→ **ZIEL DER ÜBUNG**:
Schreibe aus dem unten stehenden Interview zur Thomas-Cook-Pleite den Abschnitt von „Deutsche Wirtschaftsnachrichten: Hätte“ bis einschließlich „Millionen Euro gekostet?“ wortgetreu ab.

━━ TEXT ━━

Dem Finanzexperten Ernst Wolff zufolge hätte der Reiseanbieter Thomas Cook mit rund 50 Millionen Pfund vergleichsweise leicht gerettet werden können. Nun profitieren Hedgefonds – während rund 21.000 Beschäftigte das Nachsehen haben. Ein Interview.
Deutsche Wirtschaftsnachrichten: Welche sozialen Folgen hat die Pleite von Thomas Cook?
Ernst Wolff: Mit der Pleite von Thomas Cook endet nicht nur die 178-jährige Firmengeschichte des ältesten Reiseanbieters der Welt, sondern es verlieren auch 21.000 Angestellte ihren Arbeitsplatz und – sofern sie nicht bereits im Ruhestand sind – je nach Höhe ihres Gehalts zwischen zehn und fünfzig Prozent ihrer Rentenansprüche.
Deutsche Wirtschaftsnachrichten: Hätte die britische Regierung die Pleite von Thomas Cook verhindern können?
Ernst Wolff: Das wäre ohne größere Probleme möglich gewesen. Thomas Cook verhandelte sowohl mit dem chinesischen Mischkonzern Fosun als auch mit Banken und Anleihegläubigern. Es gab ein bereits ausgehandeltes Rettungspaket in Höhe von 900 Millionen Euro. Hätte die britische Regierung wie gefordert 150 Millionen Pfund (170 Millionen Euro) draufgelegt, wäre die Pleite vermieden worden.
Deutsche Wirtschaftsnachrichten: Hat die Rückholaktion der betroffenen britischen Urlauber den britischen Staat nicht rund 150 Millionen Euro gekostet?
Ernst Wolff: Ja. Es scheint absurd, aber hier hätten offensichtlich 20 Millionen Euro ausgereicht, um 21.000 Arbeitsplätze zu erhalten. Es scheint, als seien andere Interessen als die der Angestellten für die Entscheidung der Regierung Johnson entscheidend gewesen.
Deutsche Wirtschaftsnachrichten: Wer profitiert von der Thomas-Cook-Pleite?
Ernst Wolff: Das sind in erster Linie eine Reihe von Hedgefonds. Zu ihnen zählen TT International, Whitebox Advisors, Kite Lake Capital Management, Melqart Asset Management, Silver Point Capital und Pictet Asset Management.
Deutsche Wirtschaftsnachrichten: Wie genau haben die von der Pleite profitiert?
Ernst Wolff: Auf zweierlei Art und Weise: Durch Leerverkäufe und durch den Abschluss von Kreditausfall-Versicherungen.
Deutsche Wirtschaftsnachrichten: Können sie kurz erläutern, wie Leerverkäufe funktionieren?
Ernst Wolff: Ja. Die einfache Variante sieht folgendermaßen aus: Bei einem Leerverkauf setzt ein Händler auf fallende Aktienkurse. Er kauft eine Aktie nicht, sondern leiht sie sich und verkauft sie umgehend. Nach dem von ihm erwarteten Kursrückgang kauft er sie wieder auf, gibt sie zurück – und steckt die Differenz als Gewinn ein.

━━━
━━ DATENSATZ ━━

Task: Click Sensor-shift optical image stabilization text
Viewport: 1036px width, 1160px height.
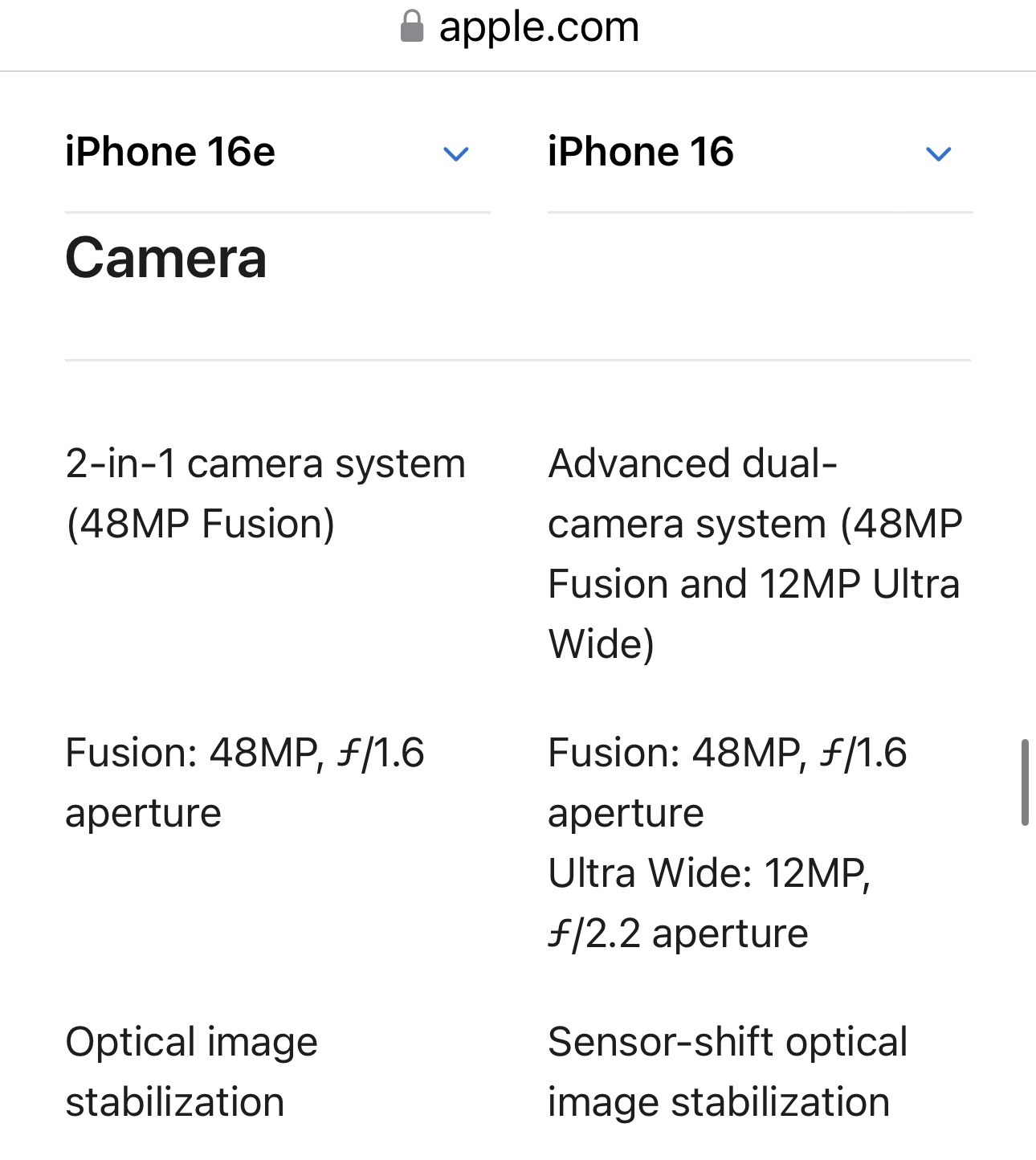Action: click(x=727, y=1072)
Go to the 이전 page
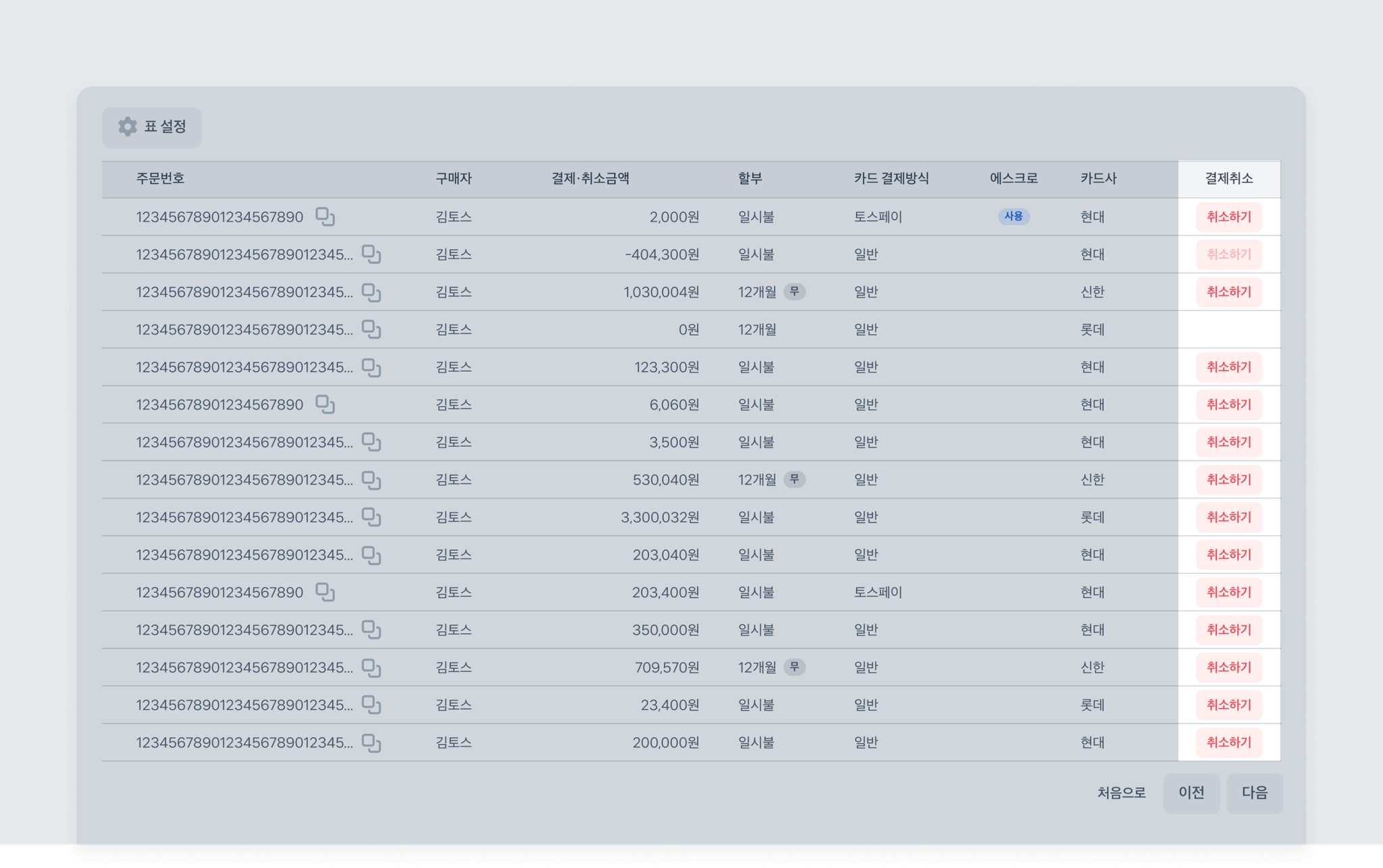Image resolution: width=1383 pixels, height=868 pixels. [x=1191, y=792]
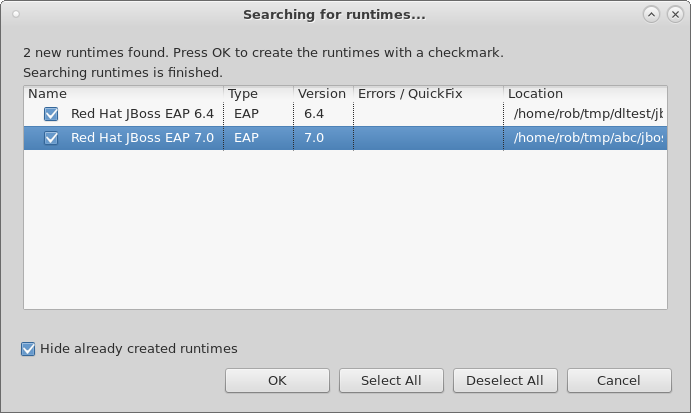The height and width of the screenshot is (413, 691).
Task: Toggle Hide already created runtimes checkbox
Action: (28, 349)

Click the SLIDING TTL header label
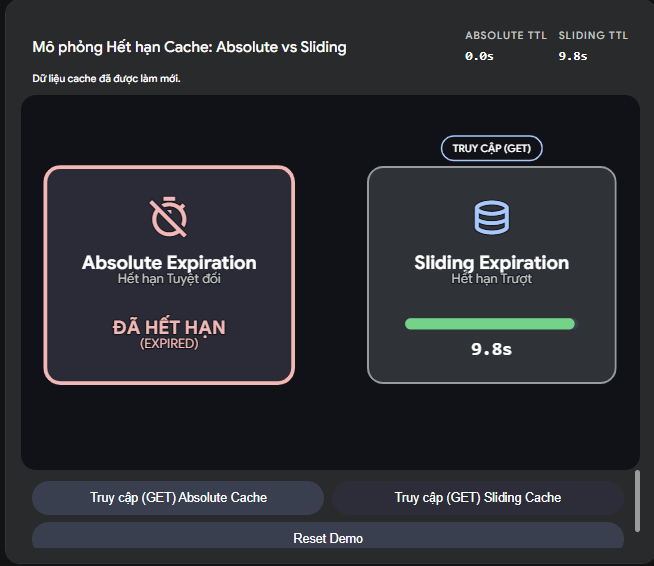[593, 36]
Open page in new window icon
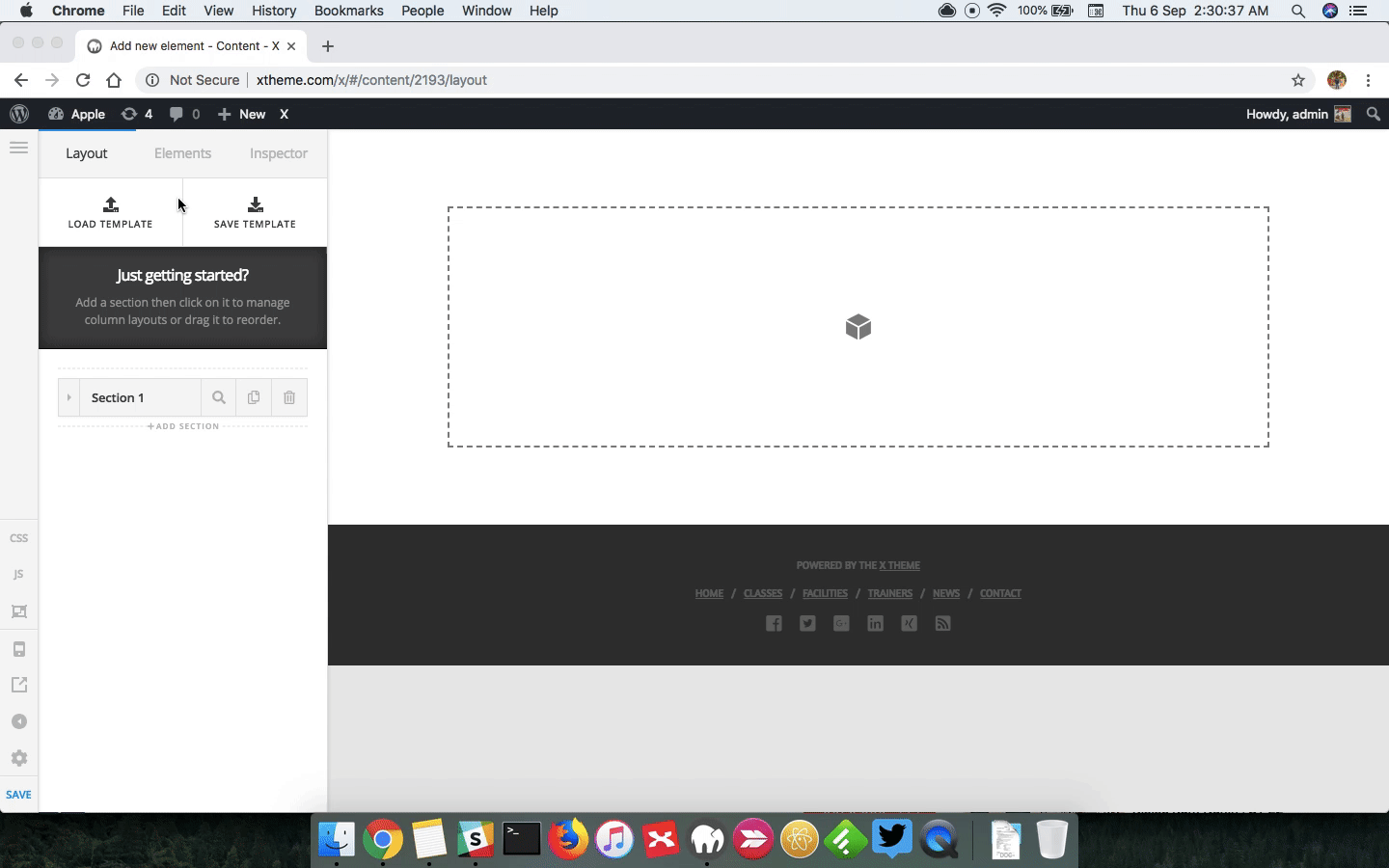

━━━

→ **LÖSUNG UNTEN**:
Deutsche Wirtschaftsnachrichten: Hätte die britische Regierung die Pleite von Thomas Cook verhindern können?
Ernst Wolff: Das wäre ohne größere Probleme möglich gewesen. Thomas Cook verhandelte sowohl mit dem chinesischen Mischkonzern Fosun als auch mit Banken und Anleihegläubigern. Es gab ein bereits ausgehandeltes Rettungspaket in Höhe von 900 Millionen Euro. Hätte die britische Regierung wie gefordert 150 Millionen Pfund (170 Millionen Euro) draufgelegt, wäre die Pleite vermieden worden.
Deutsche Wirtschaftsnachrichten: Hat die Rückholaktion der betroffenen britischen Urlauber den britischen Staat nicht rund 150 Millionen Euro gekostet?